For Barack Obama’s 2008 Presidential run, The National performed their song “Fake Empire,” a commentary on Bush-era politics and the need to move past societal disillusionment. Their following records, released during Obama’s presidency, focused inwards, as frontman Matt Berninger explored how his depression and anxiety affected his loved ones and most importantly, himself. It’s nothing that isn’t equally covered on their latest record, Sleep Well Beast, but this time around it’s accompanied with a more sinister undertone.
Like most of America after the events of the 2016 Presidential election, it makes sense for Obama’s stump-speech rock band to feel like the ground has opened up beneath them. Fear isn’t just an existential musing, as CNN alerts and a rash, spontaneous President have brought the emotion front and center in everyone’s minds. In the dread of a Trump presidency, The National’s music also underwent subtle yet strong alterations, as Berninger flips his usual foreboding thoughts outward, externally affecting the world around him, especially his marriage.
The songs on Sleep Well Beast encompass the breaking point of a failed marriage, as both partners struggle to reclaim what was lost. Berninger pleads for impossible compromise on “Empire Line,” expresses his anxiety on “I’ll Destroy You,” and comes close to defeat on “Guilty Party,” themes that hark back to High Violet‘s “Conversation 16,” but now out of Matt’s head and put into practical use in the real world.

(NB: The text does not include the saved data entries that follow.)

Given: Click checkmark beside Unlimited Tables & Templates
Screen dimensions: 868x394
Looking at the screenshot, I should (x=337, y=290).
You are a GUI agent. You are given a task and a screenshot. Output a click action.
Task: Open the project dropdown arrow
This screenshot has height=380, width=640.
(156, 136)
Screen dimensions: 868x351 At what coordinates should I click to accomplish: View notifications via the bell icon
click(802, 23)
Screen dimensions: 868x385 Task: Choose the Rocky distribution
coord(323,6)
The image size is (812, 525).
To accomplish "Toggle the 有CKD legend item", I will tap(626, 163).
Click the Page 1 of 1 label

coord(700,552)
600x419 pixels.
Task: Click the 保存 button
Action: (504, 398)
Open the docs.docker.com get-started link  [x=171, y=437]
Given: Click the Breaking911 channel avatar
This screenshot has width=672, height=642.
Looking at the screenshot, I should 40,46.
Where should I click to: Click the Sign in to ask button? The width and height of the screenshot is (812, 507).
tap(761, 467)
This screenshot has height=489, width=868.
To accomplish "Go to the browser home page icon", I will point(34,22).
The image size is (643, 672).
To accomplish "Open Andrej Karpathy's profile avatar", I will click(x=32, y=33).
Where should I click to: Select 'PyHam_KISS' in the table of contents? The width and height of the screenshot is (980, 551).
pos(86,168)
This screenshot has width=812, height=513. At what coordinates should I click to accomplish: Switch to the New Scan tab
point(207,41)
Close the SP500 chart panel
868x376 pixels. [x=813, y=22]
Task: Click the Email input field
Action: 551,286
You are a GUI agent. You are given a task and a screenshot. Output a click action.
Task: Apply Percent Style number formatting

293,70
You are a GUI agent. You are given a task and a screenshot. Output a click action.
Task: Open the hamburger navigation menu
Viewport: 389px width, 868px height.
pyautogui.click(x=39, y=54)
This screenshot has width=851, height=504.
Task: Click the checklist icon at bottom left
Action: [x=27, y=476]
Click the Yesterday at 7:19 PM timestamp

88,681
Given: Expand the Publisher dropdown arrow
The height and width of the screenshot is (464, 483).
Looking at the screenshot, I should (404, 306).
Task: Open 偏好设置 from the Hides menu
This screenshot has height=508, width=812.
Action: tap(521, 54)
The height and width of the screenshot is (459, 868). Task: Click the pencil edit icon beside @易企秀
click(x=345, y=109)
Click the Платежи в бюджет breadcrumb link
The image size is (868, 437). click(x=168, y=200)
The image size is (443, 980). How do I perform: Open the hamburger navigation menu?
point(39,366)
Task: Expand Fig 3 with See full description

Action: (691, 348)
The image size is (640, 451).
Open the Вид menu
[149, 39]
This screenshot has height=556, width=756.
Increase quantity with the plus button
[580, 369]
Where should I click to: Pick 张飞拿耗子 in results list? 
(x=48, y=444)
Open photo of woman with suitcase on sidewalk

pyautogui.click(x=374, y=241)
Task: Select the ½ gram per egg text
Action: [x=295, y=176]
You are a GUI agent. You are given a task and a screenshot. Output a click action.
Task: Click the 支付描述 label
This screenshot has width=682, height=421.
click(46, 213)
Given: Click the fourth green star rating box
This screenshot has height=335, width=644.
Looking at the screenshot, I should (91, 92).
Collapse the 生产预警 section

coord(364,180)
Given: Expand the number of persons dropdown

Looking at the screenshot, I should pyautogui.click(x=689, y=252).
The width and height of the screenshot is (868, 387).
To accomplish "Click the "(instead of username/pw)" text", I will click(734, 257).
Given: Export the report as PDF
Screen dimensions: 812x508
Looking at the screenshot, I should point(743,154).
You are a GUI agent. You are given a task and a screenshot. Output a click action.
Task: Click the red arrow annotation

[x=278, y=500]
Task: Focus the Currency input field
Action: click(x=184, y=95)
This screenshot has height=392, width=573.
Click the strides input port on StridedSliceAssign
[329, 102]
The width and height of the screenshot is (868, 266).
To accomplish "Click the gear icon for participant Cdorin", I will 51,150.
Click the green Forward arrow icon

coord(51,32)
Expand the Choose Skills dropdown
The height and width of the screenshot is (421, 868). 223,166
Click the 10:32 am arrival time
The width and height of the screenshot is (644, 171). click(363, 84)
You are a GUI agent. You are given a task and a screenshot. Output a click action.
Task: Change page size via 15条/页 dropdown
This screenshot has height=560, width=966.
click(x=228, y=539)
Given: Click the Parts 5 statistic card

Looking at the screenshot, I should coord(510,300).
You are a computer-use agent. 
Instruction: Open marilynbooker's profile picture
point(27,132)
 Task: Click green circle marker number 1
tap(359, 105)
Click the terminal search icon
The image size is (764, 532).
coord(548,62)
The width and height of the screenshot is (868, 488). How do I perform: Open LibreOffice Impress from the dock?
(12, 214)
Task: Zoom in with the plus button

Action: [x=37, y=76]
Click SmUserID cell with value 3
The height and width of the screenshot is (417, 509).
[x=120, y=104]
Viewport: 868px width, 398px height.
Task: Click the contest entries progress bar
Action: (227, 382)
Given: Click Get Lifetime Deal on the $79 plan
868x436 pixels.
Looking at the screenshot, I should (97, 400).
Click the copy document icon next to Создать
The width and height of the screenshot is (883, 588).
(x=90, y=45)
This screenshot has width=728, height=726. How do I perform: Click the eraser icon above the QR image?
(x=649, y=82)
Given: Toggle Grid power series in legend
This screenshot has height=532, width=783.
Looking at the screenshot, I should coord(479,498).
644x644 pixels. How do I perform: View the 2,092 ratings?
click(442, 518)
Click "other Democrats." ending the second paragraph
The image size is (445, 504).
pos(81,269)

Ironically enough, the record was co-written, like most of Berninger’s lyrics, with his wife Carin Besser, a previous fiction editor for The New Yorker. In all actuality, their marriage hasn’t fallen apart, and they’re currently living in Venice Beach, CA with their daughter Isla. As Matt once explained in an interview with Independent, “I write sad songs as a way of staying above water,” and what better way to stay above a failed marriage than to the tackle it head on?
The reality of Sleep Well Beast is deeper than its surface, as it portrays how anxiety and fear, two emotions on high in 2017, can affect domestic life. Coupled with experimentations of drum loops and synths, gritty guitars, and some of the most intimately recorded vocals of their entire career, the feel of Sleep Well Beast combines the echoed-back themes of “Fake Empire” with the anxieties of fatherhood and marriage from their previous records High Violet and Trouble Will Find Me. Showcased on the opener “Nobody Else Will Be There,” the band’s strength lies in being heartwarming even in despair, and like all National records, it’s hauntingly beautiful.